Gan Yang (born 1952; ) is a Chinese political philosopher, "Confucianism socialist". He is dean of the Liberal Arts College at Sun Yat-sen University, and was formerly professor of political philosophy at the Chinese University of Hong Kong.
In 1989, Gan enrolled as a PhD student under the Committee of Social Thought at the University of Chicago, but left Chicago ten years later without a doctorate. He was appointed professor of political philosophy at the Chinese University of Hong Kong, then moved to Sun Yat-sen University as dean of the Liberal Arts College (Boya College) in 2009, where he presided over a general reform of liberal arts at the university on Straussianism lines, emphasising Chinese, Latin, and Ancient Greek classics.
Gan was described in 2013 as "one of the most prominent political philosophers of contemporary China".
Gan contends that since the 1970s, American Straussians have used esotericism to replace the liberal-egalitarian elements of the American ideological creed with classical and aristocratic ideals. In Gan's view, the deceptive methods used by the United States to justify its 2003 invasion of Iraq came from the doctrines of the Straussian school.
Gan criticizes what he deems as political correctness imposed by "tenured radicals" in American university humanities departments. According to Gan, a trend of hedonistic liberalism had led to the "closing of the American mind".

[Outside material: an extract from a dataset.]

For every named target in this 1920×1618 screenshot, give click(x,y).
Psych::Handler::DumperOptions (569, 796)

After moving to Chicago in 1989, Gan became increasingly influenced as a student of Allan Bloom by American conservative philosophy and the thought of Leo Strauss. In a preface to a Chinese translation of Strauss's Natural Right and History in 2003, Gan drew on Strauss's thought to argue that the predominant danger of persecution in philosophy was not the persecution of the philosopher by an unphilosophical wider society, but the persecution of the multitude by the philosopher. Modern philosophy has "gone mad", Gan states, and is promoting the continual remaking of politics according to competing philosophical abstractions; in light of the "politicization of philosophy" and the "philosophization of politics", philosophy has become a disease which must be controlled.
In the 1990s, Gan shortly joined the emerging Chinese New Left.
After 2000 announced his support for the establishment of a "socialist Confucian republic". According to Gan, the ideal of a Confucian socialist republic is already embodied in the official name of the People's Republic of China: the title of "People's Republic" demarcates the country as a socialist republic constituted by workers and peasants and not a capitalist state, while the name "China" itself invokes the Confucian tradition of Chinese civilisation.
Commenting upon China's reform process, Gan has criticised linear models of economic development and suggested that the model of Township and Village Enterprises in the Chinese countryside offers an alternative vision of modernity to the Western capitalist world order. While other scholars such as Qin Hui dismissed the importance of the TVEs, Gan suggested that by avoiding the pronounced urban–rural divide characteristic of Western industrialisation, cooperative forms of industry like the TVEs could effect a more dispersed form of development that would preserve traditional rural industries in China.
Gan has been influenced both by Western postmodernism, such as Michel Foucault, and by Western Marxism, including the thought of Erich Fromm and Herbert Marcuse.